> **ABOUT THIS EXERCISE**
Find the lines of the data below that include "computer". Report their number only.
┌──
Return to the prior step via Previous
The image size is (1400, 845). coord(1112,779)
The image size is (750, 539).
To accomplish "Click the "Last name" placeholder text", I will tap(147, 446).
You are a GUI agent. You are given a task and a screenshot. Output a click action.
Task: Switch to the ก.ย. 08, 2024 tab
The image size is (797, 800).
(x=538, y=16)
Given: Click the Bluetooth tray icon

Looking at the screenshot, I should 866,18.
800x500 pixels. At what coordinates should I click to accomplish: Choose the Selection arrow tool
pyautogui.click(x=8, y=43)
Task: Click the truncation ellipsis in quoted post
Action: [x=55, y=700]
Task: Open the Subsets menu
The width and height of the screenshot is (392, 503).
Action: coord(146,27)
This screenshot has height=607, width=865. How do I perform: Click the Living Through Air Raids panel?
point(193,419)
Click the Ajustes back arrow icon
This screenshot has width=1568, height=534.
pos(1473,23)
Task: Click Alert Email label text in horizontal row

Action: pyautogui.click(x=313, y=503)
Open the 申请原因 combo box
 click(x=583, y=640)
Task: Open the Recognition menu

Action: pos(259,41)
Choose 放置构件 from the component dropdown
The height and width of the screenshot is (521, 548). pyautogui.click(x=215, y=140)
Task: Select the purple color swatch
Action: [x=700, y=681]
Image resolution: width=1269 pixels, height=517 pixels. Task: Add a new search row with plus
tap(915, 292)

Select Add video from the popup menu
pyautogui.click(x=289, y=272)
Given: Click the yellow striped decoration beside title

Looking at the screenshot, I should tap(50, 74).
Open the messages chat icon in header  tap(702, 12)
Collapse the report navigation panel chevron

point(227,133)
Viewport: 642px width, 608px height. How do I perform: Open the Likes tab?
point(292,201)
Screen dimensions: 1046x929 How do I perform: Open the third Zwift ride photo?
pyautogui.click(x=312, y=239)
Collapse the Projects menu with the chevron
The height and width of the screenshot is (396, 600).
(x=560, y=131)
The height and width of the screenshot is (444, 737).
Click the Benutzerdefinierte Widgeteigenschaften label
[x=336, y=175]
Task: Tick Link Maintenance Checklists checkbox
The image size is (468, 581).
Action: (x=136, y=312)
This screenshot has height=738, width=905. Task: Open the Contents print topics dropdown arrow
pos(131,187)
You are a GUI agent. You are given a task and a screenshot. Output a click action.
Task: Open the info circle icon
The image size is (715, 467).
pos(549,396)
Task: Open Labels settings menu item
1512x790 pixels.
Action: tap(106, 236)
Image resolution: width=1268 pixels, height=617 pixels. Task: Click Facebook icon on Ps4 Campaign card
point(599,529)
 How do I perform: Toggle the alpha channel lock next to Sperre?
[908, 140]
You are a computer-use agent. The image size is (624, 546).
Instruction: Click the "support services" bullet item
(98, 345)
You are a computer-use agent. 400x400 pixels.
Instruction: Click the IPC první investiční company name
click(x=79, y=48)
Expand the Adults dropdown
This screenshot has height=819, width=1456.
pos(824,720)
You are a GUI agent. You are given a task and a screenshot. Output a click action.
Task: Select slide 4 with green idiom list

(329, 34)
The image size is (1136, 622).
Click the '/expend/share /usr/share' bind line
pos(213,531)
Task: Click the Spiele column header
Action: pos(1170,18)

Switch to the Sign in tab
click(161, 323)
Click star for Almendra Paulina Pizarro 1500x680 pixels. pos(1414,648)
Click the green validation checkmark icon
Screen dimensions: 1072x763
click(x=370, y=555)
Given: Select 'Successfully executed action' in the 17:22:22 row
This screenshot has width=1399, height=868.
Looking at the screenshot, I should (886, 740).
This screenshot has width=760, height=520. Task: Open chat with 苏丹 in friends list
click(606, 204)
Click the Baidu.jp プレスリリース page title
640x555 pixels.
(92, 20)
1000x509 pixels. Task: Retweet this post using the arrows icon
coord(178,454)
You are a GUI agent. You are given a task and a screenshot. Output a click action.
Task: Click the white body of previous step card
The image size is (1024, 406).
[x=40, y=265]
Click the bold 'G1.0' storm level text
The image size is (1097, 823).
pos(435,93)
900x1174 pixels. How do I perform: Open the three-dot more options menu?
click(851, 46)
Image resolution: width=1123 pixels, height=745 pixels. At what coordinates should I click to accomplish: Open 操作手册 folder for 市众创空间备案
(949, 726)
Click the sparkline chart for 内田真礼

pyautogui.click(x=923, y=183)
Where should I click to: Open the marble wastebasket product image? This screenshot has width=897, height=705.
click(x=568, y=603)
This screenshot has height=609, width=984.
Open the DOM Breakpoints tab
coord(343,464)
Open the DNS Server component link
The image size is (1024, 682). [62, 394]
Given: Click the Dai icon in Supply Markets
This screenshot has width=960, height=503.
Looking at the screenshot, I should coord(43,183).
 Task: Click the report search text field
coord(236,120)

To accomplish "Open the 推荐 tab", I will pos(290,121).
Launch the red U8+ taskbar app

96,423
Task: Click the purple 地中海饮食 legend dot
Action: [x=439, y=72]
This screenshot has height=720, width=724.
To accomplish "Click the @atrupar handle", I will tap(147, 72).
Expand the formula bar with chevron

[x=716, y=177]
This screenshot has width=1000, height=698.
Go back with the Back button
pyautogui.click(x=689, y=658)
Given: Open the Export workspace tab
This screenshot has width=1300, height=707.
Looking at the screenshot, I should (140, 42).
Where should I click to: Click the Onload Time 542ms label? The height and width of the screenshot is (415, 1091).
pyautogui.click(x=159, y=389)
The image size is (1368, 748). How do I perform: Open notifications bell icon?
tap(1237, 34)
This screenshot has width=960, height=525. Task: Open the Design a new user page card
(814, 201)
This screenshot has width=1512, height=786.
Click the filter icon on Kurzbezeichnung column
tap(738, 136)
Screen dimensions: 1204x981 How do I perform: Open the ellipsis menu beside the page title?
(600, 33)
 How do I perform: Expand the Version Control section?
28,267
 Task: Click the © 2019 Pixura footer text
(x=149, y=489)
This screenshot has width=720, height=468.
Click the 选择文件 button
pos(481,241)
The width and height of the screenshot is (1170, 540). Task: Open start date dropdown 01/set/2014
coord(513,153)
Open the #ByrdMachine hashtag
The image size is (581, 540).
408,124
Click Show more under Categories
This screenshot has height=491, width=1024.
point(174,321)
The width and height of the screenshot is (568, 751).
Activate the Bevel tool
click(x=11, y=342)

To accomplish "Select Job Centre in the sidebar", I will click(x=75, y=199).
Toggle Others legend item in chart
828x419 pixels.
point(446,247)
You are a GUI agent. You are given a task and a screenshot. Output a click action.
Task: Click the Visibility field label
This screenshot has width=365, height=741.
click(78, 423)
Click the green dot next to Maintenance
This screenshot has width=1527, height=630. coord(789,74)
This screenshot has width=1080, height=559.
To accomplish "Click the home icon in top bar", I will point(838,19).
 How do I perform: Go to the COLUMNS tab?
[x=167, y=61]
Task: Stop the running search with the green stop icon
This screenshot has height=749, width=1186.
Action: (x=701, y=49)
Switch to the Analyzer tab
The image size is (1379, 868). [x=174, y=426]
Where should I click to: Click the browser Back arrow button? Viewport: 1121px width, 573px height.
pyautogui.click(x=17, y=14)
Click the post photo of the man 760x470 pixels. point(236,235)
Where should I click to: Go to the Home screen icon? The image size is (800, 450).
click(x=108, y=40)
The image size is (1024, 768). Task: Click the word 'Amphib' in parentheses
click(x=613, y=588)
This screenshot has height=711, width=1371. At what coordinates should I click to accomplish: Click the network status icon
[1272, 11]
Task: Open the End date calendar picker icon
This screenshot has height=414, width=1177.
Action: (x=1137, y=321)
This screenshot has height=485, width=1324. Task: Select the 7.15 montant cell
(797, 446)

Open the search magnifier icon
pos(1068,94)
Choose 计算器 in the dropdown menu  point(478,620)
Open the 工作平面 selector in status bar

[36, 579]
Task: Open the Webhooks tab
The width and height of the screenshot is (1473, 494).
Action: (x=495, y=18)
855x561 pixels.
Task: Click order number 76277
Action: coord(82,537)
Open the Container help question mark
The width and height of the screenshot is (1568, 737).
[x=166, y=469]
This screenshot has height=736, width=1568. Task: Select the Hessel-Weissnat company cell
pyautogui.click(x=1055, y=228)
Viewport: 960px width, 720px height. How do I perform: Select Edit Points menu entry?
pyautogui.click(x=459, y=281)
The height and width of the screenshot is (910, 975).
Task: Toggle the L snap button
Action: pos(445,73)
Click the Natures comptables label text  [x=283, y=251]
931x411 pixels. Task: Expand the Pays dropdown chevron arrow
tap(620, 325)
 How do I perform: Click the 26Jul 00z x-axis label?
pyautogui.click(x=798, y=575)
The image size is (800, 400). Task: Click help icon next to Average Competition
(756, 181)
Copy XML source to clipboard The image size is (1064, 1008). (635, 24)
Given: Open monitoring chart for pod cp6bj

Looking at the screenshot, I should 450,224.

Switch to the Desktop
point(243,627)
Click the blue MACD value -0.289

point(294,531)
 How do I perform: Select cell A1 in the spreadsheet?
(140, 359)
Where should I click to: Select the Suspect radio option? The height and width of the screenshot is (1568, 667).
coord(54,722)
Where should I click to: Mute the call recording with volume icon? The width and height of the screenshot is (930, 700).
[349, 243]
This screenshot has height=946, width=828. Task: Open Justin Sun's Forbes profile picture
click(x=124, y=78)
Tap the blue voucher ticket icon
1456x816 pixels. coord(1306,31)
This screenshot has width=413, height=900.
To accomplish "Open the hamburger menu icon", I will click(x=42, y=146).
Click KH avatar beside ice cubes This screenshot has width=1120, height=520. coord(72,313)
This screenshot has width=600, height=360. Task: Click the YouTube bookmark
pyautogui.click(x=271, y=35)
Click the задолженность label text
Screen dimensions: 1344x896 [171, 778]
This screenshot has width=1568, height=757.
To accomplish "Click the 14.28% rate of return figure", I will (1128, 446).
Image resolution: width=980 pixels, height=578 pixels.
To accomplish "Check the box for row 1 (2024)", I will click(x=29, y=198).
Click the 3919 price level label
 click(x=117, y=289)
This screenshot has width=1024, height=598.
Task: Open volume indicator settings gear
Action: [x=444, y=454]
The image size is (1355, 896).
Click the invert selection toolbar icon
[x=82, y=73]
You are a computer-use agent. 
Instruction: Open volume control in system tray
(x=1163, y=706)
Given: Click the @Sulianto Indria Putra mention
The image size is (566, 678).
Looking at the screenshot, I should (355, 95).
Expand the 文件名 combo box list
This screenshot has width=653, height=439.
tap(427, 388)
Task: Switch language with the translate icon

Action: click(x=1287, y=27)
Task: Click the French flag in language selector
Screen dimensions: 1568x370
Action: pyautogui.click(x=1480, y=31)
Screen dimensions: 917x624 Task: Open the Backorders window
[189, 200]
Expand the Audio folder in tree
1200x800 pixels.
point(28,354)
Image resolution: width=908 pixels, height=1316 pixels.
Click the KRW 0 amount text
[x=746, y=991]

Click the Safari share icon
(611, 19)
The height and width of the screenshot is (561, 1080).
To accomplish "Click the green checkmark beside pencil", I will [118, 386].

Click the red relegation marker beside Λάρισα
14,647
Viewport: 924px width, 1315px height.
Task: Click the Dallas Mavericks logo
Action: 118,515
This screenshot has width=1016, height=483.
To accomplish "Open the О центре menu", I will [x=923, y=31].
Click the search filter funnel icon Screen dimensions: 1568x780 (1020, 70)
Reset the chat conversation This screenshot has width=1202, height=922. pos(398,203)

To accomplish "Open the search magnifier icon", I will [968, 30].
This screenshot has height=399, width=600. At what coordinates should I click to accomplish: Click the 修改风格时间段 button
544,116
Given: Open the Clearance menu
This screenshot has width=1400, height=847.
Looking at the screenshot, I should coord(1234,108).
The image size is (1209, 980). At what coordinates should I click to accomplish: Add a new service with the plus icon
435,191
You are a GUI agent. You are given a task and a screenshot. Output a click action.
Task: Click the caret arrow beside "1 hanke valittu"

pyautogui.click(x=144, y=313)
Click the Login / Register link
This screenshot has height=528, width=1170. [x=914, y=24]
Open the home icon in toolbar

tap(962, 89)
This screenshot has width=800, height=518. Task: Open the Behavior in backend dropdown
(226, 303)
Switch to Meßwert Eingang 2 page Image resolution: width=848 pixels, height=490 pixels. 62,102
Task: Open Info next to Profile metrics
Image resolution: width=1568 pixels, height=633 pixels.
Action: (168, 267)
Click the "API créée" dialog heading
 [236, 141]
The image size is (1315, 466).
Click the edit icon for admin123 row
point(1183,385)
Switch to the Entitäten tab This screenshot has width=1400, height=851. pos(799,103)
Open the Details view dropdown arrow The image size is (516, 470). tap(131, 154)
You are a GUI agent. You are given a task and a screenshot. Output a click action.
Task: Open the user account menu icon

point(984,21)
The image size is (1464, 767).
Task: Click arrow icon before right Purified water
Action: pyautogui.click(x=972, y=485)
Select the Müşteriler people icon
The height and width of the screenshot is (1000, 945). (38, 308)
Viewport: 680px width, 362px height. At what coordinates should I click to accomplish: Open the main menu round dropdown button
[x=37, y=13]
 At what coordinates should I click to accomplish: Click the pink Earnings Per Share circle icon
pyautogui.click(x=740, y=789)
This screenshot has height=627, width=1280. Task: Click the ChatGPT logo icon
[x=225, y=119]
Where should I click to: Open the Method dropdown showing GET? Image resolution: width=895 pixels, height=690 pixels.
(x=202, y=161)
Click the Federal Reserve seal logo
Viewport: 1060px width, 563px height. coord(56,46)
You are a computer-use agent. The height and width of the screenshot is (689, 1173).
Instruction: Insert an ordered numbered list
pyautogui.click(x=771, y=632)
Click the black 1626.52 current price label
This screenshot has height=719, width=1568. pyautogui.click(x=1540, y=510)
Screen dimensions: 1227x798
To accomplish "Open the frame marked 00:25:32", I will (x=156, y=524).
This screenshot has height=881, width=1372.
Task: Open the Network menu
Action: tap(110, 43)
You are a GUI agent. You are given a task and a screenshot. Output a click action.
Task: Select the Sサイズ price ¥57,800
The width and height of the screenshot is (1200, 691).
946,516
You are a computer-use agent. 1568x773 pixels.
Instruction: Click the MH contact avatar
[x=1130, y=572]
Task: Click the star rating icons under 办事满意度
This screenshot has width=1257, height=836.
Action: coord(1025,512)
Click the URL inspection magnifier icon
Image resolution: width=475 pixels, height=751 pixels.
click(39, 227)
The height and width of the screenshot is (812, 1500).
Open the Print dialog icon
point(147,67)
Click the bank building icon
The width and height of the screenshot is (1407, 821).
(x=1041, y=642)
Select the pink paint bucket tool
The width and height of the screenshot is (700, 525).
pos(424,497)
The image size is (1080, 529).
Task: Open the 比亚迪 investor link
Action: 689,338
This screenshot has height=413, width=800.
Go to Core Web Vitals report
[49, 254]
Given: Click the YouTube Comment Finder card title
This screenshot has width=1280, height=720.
└──
> **RESULT FOR THIS EXERCISE**
5